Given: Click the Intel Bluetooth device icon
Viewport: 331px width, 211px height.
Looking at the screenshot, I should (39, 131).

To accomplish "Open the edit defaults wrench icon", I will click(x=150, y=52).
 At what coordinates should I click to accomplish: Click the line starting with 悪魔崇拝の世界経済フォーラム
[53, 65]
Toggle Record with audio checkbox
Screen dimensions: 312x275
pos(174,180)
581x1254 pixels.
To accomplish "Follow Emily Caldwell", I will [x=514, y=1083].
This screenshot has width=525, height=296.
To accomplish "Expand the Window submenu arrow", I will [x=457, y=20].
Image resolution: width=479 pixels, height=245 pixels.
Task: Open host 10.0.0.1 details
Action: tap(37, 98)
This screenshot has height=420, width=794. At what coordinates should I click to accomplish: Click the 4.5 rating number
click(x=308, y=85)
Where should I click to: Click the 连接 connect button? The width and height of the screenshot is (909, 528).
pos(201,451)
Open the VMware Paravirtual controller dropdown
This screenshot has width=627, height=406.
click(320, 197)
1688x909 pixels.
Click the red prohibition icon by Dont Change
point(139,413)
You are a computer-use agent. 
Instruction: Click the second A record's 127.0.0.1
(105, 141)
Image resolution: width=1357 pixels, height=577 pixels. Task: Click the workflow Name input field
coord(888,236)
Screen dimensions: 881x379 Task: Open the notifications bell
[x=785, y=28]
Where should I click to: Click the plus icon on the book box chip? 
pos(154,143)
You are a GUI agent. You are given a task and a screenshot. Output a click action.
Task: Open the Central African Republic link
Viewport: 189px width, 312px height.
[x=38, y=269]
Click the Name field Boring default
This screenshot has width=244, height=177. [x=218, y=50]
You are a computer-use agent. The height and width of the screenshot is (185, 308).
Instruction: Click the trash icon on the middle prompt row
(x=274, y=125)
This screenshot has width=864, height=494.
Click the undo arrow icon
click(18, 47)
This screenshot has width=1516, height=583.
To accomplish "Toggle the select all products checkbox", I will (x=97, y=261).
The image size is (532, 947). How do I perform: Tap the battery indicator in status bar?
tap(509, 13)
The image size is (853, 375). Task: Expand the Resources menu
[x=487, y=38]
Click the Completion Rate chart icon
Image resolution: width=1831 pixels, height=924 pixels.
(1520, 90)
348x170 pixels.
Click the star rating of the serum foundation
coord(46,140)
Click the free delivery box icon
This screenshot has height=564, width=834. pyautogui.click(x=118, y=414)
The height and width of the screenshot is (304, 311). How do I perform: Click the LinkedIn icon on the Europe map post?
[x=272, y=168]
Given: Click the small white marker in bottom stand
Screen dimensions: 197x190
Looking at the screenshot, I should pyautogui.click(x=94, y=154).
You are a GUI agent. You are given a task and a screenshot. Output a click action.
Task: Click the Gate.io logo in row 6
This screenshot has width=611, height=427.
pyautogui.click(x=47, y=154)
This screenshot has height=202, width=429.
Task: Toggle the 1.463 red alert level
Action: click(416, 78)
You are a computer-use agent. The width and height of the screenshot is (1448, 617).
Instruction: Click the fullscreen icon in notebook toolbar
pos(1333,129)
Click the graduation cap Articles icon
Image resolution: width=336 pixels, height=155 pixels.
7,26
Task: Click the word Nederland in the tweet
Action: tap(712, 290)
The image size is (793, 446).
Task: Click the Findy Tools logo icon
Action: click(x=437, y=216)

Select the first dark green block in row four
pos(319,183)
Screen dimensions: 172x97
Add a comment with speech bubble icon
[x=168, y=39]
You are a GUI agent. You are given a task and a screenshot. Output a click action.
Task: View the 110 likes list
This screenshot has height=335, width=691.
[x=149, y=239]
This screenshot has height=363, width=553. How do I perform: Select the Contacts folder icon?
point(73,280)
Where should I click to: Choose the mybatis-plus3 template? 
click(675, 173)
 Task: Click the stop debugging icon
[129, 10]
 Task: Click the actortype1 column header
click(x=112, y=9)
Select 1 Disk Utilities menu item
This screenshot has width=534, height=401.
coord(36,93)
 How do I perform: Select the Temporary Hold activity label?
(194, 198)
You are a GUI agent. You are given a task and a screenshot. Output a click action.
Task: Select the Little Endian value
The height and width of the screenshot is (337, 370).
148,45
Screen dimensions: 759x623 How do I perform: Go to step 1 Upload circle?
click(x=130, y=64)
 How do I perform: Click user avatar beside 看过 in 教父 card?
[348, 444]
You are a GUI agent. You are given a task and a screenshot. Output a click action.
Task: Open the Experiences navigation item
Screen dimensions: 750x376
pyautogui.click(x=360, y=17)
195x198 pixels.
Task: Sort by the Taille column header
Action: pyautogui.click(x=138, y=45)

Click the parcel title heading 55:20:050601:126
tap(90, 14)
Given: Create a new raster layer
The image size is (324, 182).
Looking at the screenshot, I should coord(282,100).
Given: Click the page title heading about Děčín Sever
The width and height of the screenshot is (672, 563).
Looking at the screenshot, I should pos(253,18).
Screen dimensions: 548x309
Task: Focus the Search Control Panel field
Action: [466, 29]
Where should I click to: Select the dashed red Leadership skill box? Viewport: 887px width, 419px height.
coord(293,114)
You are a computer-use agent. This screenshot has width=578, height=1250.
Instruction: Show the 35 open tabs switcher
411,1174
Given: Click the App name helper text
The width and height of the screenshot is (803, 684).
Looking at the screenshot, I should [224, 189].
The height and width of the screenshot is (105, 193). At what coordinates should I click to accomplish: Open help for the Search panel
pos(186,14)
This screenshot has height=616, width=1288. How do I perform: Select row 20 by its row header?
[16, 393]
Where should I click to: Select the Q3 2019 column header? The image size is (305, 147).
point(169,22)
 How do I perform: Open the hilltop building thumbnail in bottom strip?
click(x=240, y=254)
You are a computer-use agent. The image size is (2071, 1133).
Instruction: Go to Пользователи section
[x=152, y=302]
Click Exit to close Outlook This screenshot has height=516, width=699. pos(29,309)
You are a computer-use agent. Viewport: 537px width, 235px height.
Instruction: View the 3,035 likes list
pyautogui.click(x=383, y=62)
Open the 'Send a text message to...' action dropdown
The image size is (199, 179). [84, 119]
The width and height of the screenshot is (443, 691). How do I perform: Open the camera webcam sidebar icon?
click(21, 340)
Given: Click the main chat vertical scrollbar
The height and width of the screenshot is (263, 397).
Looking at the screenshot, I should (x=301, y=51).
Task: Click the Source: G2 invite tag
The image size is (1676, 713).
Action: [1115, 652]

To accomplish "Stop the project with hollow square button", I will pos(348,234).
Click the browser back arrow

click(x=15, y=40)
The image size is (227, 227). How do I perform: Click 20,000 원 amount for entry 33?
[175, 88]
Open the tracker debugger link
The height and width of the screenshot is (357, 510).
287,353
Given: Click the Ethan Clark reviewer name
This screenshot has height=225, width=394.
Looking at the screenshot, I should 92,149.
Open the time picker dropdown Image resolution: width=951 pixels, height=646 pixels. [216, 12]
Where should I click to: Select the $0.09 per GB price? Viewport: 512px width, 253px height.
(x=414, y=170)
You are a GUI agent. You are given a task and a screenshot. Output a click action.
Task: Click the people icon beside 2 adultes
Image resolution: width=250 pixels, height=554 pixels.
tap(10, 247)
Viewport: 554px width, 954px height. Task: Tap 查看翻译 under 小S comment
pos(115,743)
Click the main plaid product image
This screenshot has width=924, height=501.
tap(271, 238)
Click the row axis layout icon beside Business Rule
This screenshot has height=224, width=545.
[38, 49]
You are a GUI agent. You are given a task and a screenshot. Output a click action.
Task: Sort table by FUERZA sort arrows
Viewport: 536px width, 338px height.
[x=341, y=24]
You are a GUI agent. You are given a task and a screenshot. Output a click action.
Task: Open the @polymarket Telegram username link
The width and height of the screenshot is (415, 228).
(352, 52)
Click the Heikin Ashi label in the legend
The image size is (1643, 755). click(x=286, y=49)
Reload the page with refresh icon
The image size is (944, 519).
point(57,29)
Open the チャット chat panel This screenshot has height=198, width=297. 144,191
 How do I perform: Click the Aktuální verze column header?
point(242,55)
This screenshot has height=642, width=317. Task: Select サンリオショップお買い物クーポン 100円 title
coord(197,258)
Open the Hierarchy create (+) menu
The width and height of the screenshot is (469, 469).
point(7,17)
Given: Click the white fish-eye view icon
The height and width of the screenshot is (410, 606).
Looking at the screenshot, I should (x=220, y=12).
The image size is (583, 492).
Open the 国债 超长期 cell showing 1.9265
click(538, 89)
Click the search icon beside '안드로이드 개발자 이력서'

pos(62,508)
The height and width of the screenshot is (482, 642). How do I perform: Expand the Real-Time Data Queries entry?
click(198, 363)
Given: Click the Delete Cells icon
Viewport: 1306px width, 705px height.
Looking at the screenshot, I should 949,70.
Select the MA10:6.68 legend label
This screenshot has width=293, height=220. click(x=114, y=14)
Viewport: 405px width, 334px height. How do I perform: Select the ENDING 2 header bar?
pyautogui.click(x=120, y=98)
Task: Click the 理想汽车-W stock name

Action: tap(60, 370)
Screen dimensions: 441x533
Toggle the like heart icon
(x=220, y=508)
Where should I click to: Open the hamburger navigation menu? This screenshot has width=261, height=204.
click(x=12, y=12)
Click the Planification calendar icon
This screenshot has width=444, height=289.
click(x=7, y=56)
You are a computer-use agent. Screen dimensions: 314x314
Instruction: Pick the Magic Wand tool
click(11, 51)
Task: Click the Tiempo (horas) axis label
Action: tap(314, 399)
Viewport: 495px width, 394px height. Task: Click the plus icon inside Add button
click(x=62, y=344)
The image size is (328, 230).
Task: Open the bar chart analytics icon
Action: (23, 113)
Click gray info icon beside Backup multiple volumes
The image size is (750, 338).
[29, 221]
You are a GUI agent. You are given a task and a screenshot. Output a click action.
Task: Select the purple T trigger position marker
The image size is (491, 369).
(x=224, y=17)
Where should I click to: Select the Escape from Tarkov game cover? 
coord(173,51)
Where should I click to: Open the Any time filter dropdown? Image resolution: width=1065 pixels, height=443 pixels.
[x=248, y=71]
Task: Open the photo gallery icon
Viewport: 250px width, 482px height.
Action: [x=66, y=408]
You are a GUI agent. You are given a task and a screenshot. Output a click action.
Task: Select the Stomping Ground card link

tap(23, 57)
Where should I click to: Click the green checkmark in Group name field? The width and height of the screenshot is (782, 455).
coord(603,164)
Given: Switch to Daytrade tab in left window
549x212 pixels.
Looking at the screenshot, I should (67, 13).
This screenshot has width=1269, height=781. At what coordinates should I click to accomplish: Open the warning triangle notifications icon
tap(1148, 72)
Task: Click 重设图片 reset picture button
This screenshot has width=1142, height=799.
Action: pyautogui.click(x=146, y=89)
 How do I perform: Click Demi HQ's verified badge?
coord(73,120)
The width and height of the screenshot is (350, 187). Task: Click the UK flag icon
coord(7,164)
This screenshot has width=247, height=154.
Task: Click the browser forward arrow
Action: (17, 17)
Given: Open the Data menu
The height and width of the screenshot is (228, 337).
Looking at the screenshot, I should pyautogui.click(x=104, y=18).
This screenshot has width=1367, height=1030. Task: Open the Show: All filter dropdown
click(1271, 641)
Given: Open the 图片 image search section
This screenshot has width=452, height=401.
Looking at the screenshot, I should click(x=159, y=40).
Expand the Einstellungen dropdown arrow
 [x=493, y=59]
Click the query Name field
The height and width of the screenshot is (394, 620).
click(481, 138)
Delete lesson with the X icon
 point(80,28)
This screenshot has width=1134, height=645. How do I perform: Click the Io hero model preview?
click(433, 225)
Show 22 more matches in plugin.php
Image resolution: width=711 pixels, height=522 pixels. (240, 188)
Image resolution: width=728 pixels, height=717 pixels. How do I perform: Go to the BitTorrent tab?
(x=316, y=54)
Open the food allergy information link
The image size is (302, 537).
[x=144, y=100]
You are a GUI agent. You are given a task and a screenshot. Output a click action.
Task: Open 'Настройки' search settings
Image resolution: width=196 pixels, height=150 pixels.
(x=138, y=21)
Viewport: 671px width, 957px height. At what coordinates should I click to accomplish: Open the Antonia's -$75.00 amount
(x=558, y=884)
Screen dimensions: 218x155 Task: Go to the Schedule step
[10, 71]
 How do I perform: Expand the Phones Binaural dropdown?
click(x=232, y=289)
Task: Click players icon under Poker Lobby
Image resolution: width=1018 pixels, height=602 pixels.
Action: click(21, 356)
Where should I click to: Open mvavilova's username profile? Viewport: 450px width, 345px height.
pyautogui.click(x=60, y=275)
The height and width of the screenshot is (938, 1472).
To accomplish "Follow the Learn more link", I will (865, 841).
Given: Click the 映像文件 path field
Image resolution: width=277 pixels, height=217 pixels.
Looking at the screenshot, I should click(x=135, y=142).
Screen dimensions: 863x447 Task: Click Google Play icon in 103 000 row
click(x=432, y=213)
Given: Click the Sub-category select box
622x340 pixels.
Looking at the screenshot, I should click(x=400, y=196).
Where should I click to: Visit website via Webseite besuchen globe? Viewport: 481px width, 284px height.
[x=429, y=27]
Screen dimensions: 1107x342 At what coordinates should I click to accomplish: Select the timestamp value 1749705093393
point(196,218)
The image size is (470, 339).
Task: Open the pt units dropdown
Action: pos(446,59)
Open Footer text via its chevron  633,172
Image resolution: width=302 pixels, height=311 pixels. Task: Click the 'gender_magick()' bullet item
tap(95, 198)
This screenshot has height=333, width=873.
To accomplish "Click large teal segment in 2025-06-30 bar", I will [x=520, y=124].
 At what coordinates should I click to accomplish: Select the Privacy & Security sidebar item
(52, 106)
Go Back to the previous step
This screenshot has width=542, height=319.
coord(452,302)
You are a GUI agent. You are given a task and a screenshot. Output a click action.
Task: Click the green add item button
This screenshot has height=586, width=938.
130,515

━━━━━━━━━━

▶ WORK TO COMPLETE: Retype only the lines running from the top of the listing to the line that holds "This screenshot has width=525, height=296.", both ends included.

▶ OUTPUT:
Given: Click the Intel Bluetooth device icon
Viewport: 331px width, 211px height.
Looking at the screenshot, I should (39, 131).

To accomplish "Open the edit defaults wrench icon", I will click(x=150, y=52).
 At what coordinates should I click to accomplish: Click the line starting with 悪魔崇拝の世界経済フォーラム
[53, 65]
Toggle Record with audio checkbox
Screen dimensions: 312x275
pos(174,180)
581x1254 pixels.
To accomplish "Follow Emily Caldwell", I will [x=514, y=1083].
This screenshot has width=525, height=296.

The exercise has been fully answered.